Alzheimer’s Disease and Refusing Care

WebMD Medical Reference in Collaboration with the Cecil G. Sheps Center at the University of North Carolina at Chapel HillLogo for UNC Chapel Hill, Cecil G. Sheps Center
Medically Reviewed by Christopher Melinosky, MD on November 27, 2022
3 min read

At times, your loved one may not want to take a bath or get dressed, or they may refuse to take medicine or just not cooperate. A person with Alzheimer’s disease might do this for many reasons. They may feel ashamed when they need help with things or stressed by not being in control. They may not understand what you’re asking them to do.

This can be frustrating, but it’s important to remember that they’re not trying to make things harder for you.

It can help to think about what was happening right before the problem started:

  • Does it happen with personal care, such as bathing or changing?
  • Could they be responding to your emotions, such as anger or frustration in your face or voice?
  • Could they feel hurried or rushed?
  • Are they being asked to do too much?
  • Might they not understand what’s happening or what’s being said?

It could be that they think something’s happening that isn’t (a delusion). For example, do they accuse you of things that aren’t true?

They could also be hungry, thirsty, hot, cold, tired, or in need of the bathroom. People with Alzheimer’s disease may seem to be refusing help when they’re actually sick. They may seem to be weaker, less hungry, or more tired than usual. They won’t seem like their normal self. If you see these signs, talk with their doctor.
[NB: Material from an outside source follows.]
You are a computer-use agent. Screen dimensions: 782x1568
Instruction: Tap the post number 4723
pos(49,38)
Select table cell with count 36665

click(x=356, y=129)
Once you think you’ve figured out the cause, make a plan and see if it helps. You can try a few simple things right away that might make a difference:

  • Try to distract them. You might go for a walk or have a snack. Once they’ve calmed down, try the activity again.
  • Make sure they aren’t uncomfortable or in need of the bathroom.
  • Speak as softly and as calmly as you can, even if you feel frustrated, angry, or sad. Step away for a few minutes if you can, and take some deep breaths. Your loved one can tell by your voice and body when you feel stressed.
  • If they’re upset, give them space and try again later. Don’t force them to do something they don’t want to do.
  • Give them simple choices if possible.
  • Use short, simple sentences to tell them what they should do and why. Don’t tell them what not to do.
  • Break tasks into simple steps and give instructions that are 1 or 2 steps only. Go slowly and don't rush them. Tell them what you’ll do before you do it, especially before you touch them.
  • Talk to them like an adult, not as if they were a child.

You may need to try several of these things. If none of them seem to help, talk with a doctor.

If your loved one thinks something’s happening that isn’t, don’t argue with them. You might:

  • Talk to them calmly to comfort them. If they’ll let you, give them a gentle touch.
  • See if you can tell what’s making them think the way they do. It’s often because they see or hear something real and draw an unreal conclusion. For example, they might tell you the police are coming, but that thought was triggered by a car driving by or a neighbor walking on the sidewalk.
  • For some people, it's best to be honest. You might say, “I know you see something, but I don’t see it.” For others, it might help to react to what they think they see or what they think is happening. For instance, if they see snakes, pretend to kill them.
  • Distract them with a favorite activity: listen to music, draw, or look at a photo album.
  • See if you can get them to come away from that place with you.
  • Change the things that are causing them to see or hear things. For example, if they see a face in the kitchen curtains, change the curtains or take them away.

 

Sometimes when someone with Alzheimer’s disease doesn’t want help, they may do things like hit, push, curse, or scream. If you can’t calm your loved one down when they get upset, stop what you’re doing and back away.

Keep dangerous things like guns, knives, glass, and sharp or heavy objects out of the house or locked away. Ask someone nearby, like a neighbor, to be ready to help if you need them.

Tell the doctor if they’re often agitated or likely to lash out.